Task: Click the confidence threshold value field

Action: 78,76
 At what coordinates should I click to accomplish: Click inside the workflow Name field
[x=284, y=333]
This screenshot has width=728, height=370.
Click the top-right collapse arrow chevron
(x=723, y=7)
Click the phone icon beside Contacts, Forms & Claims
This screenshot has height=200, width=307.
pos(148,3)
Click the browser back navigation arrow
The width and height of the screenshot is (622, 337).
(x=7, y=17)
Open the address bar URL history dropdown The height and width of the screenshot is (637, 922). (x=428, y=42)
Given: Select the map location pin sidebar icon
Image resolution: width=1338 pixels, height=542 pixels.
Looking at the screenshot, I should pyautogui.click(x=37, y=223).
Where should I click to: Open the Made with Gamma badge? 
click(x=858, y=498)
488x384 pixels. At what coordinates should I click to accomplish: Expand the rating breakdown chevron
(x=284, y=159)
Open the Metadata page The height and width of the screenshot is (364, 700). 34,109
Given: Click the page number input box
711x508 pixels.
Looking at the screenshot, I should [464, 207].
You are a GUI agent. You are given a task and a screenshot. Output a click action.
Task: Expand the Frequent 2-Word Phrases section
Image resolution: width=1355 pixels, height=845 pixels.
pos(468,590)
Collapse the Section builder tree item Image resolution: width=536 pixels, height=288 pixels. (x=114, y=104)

§ **Exercise**
Beginning at the top of the records above, transcribe each line exactly up to and including the line that holds "This screenshot has width=728, height=370.".

§ **Result**
Task: Click the confidence threshold value field

Action: 78,76
 At what coordinates should I click to accomplish: Click inside the workflow Name field
[x=284, y=333]
This screenshot has width=728, height=370.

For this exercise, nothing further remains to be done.